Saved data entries
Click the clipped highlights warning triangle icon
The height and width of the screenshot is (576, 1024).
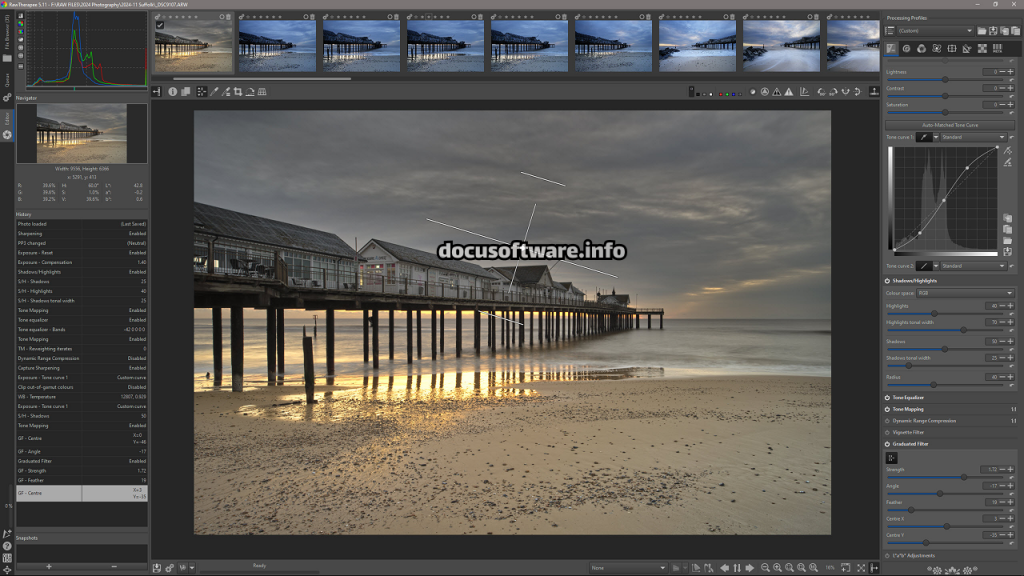[x=789, y=91]
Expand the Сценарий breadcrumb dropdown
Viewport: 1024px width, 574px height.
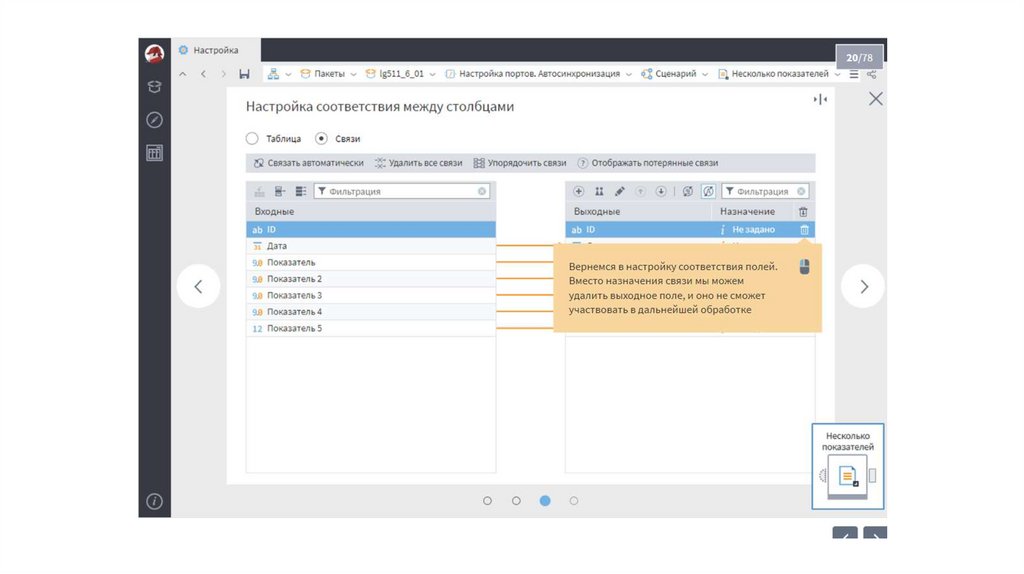point(704,74)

**WHAT TO DO**
Output the entries exactly and keep every picture out of them.

**SOLUTION TO THE PROBLEM**
Click the clipped highlights warning triangle icon
The height and width of the screenshot is (576, 1024).
[x=789, y=91]
Expand the Сценарий breadcrumb dropdown
Viewport: 1024px width, 574px height.
point(704,74)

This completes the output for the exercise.